### [Selected passage]
>> Begin
Friday, December 21, 2012

NRA Nonsense

"The only thing that stops a bad guy with a gun is a good guy with a gun."  Using this rationale, Wayne LaPierre, the National Rifle Association's CEO and executive vice president, announced that the NRA's solution for stopping school shootings is to station armed guards in every one of the nation's schools by January.

Simply put, the NRA's answer to gun violence, one of the greatest plagues facing America today, is more guns. 

"How many more copycats are waiting in the wings for their moment of fame from a national media machine that rewards them?" he asked.  "I call on Congress, today, to act immediately to appropriate whatever is necessary to put armed police officers in every single school in this nation," LaPierre urged.  He then announced that the NRA is launching a "National School Shield" training program to help -- for free -- schools train security personnel and develop security plans.

Mr. LaPierre's remarks came at a Washington news conference that was disrupted twice by anti-gun protestors.  One protestor held up a sign that read "NRA Killing Our Kids," before being escorted out by security.  David Keene, the NRA's president, introduced LaPierre, saying they would take no questions until next week.
>> End
### [Data provided]
>> Begin
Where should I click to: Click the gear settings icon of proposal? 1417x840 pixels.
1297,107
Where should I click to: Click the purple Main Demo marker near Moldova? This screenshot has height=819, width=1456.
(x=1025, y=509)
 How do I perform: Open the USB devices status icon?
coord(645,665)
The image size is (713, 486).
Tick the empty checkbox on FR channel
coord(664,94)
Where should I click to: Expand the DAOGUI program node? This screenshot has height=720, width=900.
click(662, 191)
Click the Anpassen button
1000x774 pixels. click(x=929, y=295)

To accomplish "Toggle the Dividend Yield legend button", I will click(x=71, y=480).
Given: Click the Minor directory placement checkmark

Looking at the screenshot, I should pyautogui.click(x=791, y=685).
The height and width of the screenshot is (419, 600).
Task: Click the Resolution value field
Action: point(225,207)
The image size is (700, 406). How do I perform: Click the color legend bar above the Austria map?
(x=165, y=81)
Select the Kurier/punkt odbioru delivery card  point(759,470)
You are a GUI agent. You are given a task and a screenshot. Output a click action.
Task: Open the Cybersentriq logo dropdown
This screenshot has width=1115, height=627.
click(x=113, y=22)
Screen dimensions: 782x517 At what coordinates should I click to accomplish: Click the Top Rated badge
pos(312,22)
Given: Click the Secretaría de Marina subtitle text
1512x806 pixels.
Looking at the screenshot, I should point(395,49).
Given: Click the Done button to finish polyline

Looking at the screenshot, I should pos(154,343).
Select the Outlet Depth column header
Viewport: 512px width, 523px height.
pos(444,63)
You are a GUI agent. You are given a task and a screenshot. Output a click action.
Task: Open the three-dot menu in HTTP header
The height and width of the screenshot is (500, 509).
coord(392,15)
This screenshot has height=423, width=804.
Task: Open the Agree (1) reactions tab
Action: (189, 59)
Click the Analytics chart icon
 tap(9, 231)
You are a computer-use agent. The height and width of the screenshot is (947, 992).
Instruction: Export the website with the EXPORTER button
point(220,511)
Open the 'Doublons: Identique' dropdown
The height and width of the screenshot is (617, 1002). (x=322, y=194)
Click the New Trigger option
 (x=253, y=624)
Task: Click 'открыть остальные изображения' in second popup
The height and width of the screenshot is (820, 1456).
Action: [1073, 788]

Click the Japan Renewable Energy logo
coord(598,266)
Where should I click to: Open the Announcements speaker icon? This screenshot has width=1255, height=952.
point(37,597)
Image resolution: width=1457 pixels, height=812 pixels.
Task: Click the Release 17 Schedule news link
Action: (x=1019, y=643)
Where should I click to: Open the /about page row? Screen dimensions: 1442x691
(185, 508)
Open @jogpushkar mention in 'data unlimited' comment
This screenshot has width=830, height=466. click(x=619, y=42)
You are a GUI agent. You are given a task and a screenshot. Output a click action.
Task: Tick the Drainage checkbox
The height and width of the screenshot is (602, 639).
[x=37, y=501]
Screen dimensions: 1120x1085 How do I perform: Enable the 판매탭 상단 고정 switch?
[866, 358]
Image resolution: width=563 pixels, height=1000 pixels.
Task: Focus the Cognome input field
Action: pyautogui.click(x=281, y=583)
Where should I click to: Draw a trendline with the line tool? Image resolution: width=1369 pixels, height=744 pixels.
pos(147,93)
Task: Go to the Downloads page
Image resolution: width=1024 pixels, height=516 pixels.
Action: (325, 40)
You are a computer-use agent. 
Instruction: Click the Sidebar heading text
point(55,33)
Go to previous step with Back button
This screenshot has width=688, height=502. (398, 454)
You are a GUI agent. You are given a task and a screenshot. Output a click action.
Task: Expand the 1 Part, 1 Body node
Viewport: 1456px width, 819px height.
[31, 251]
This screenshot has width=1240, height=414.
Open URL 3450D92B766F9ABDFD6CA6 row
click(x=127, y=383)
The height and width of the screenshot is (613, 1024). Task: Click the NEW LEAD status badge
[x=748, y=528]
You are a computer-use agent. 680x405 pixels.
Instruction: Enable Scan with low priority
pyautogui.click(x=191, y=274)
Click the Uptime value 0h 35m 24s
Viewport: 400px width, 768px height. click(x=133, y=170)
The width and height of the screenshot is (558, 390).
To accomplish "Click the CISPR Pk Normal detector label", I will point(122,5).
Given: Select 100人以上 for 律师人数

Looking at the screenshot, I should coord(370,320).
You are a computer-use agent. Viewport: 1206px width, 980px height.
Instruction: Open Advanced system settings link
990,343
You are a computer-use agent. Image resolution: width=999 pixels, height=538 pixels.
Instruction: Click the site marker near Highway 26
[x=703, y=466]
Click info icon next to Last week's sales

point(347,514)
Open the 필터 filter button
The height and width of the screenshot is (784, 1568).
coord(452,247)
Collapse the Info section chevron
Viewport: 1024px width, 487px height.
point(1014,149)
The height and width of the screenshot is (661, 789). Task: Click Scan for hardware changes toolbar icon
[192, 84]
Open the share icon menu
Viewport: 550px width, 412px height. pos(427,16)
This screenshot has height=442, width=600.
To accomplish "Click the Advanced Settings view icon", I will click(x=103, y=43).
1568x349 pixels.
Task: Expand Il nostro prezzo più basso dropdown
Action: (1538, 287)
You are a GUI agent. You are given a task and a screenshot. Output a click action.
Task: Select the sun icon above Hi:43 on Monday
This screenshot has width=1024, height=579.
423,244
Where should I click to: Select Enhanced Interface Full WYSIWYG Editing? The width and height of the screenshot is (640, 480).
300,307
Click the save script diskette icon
>> End
### [To do]
A: Can you reproduce the NRA post starting at "Simply put, the" and ending at "develop security plans.", replacing "copycats" with "imitators"?
B: Can you extract the lines of the records starting at the line that contains "The height and width of the screenshot is (661, 789)." and ending at the line that contains "Action: (1538, 287)", copying each one unchanged?

### [Responses for each task]
A:
Simply put, the NRA's answer to gun violence, one of the greatest plagues facing America today, is more guns. 

"How many more imitators are waiting in the wings for their moment of fame from a national media machine that rewards them?" he asked.  "I call on Congress, today, to act immediately to appropriate whatever is necessary to put armed police officers in every single school in this nation," LaPierre urged.  He then announced that the NRA is launching a "National School Shield" training program to help -- for free -- schools train security personnel and develop security plans.

B:
The height and width of the screenshot is (661, 789). Task: Click Scan for hardware changes toolbar icon
[192, 84]
Open the share icon menu
Viewport: 550px width, 412px height. pos(427,16)
This screenshot has height=442, width=600.
To accomplish "Click the Advanced Settings view icon", I will click(x=103, y=43).
1568x349 pixels.
Task: Expand Il nostro prezzo più basso dropdown
Action: (1538, 287)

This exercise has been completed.